### Exercise prompt
Taking the entries below, transcribe only the lines starting with the one with "Open the Эффекты tab" and going on through the one with "Open model tree settings dropdown arrow", exactly as written, without the pictures.

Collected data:
= Beginning of Section =

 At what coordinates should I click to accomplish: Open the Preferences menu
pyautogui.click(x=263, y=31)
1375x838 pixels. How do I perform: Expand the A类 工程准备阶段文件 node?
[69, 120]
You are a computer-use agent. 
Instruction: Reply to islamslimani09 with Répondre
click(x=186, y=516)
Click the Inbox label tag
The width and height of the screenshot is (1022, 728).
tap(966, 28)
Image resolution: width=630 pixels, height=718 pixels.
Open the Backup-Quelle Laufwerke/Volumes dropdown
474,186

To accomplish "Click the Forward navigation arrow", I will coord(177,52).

= End of Section =
= Beginning of Section =

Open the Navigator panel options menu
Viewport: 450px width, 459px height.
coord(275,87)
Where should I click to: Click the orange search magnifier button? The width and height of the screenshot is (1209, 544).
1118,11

= End of Section =
= Beginning of Section =

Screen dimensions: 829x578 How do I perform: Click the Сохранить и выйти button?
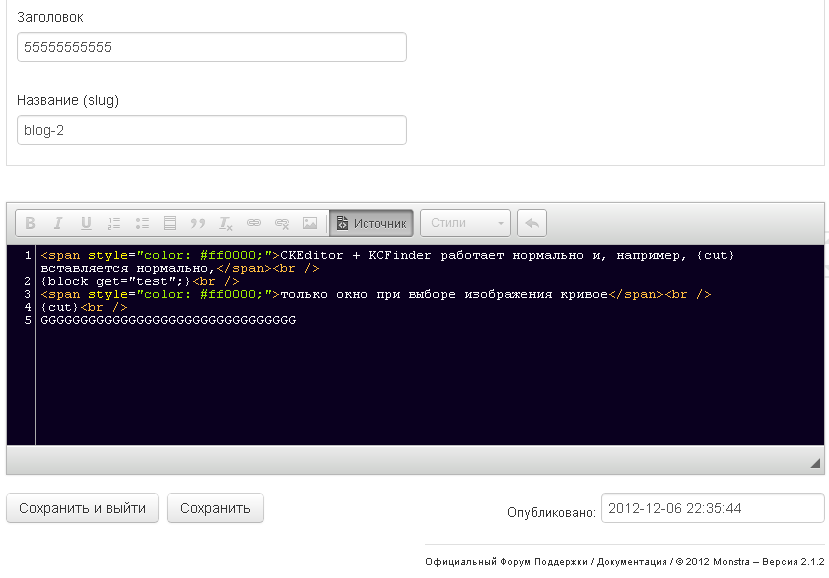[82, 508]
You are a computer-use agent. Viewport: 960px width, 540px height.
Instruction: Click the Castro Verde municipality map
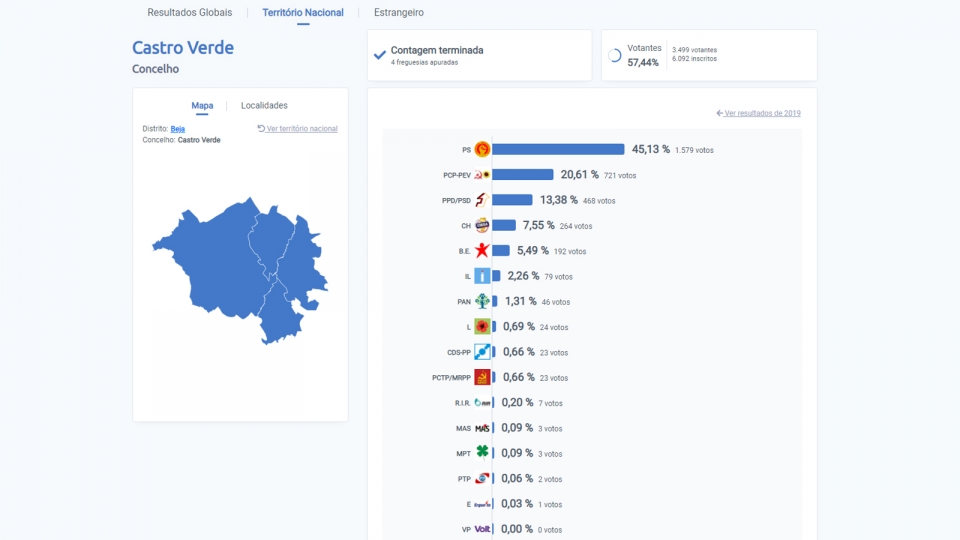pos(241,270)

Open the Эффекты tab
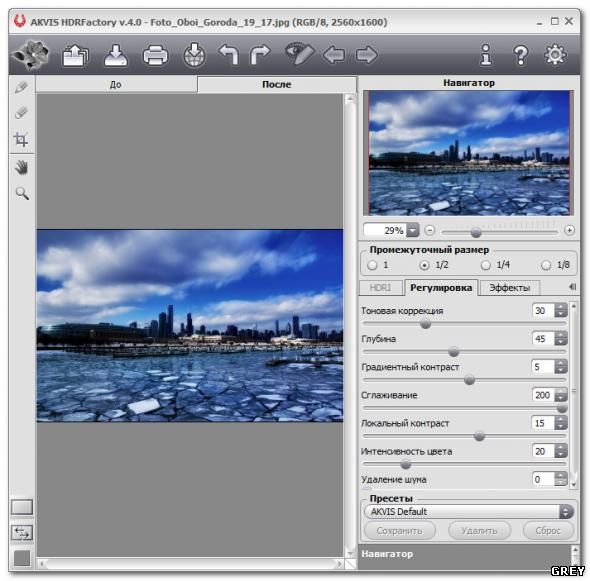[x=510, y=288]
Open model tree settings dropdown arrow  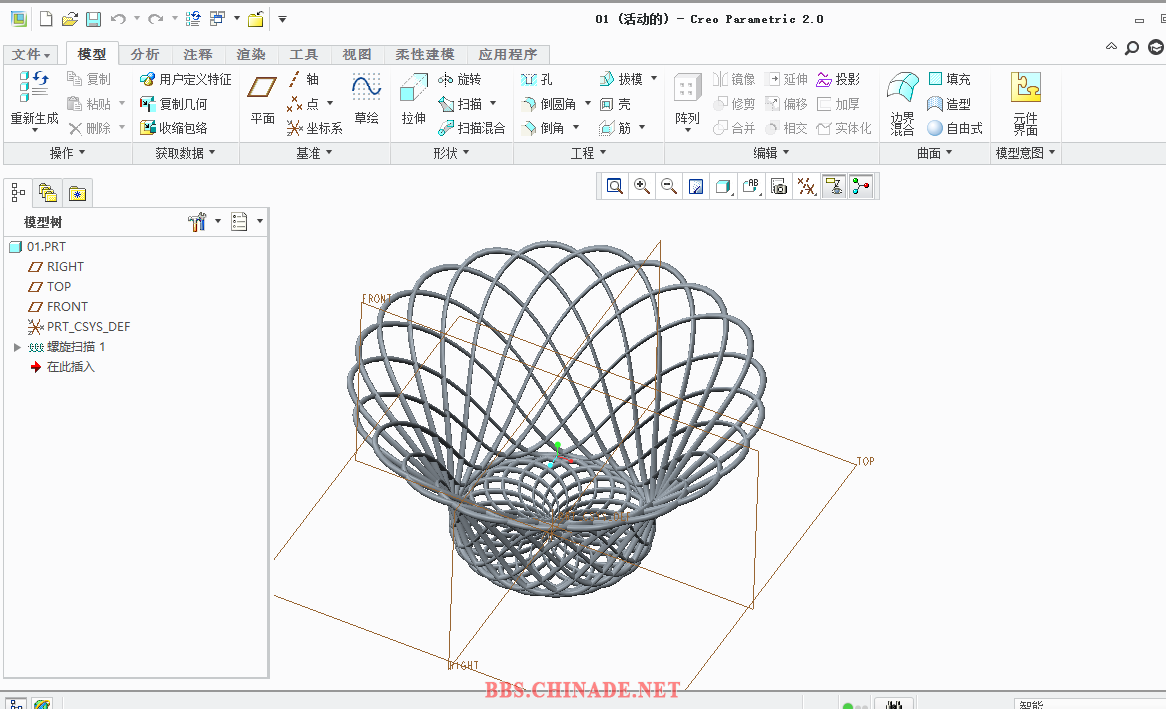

= End of Section =

### Result for this task
Open the Эффекты tab
[x=510, y=288]
Open model tree settings dropdown arrow  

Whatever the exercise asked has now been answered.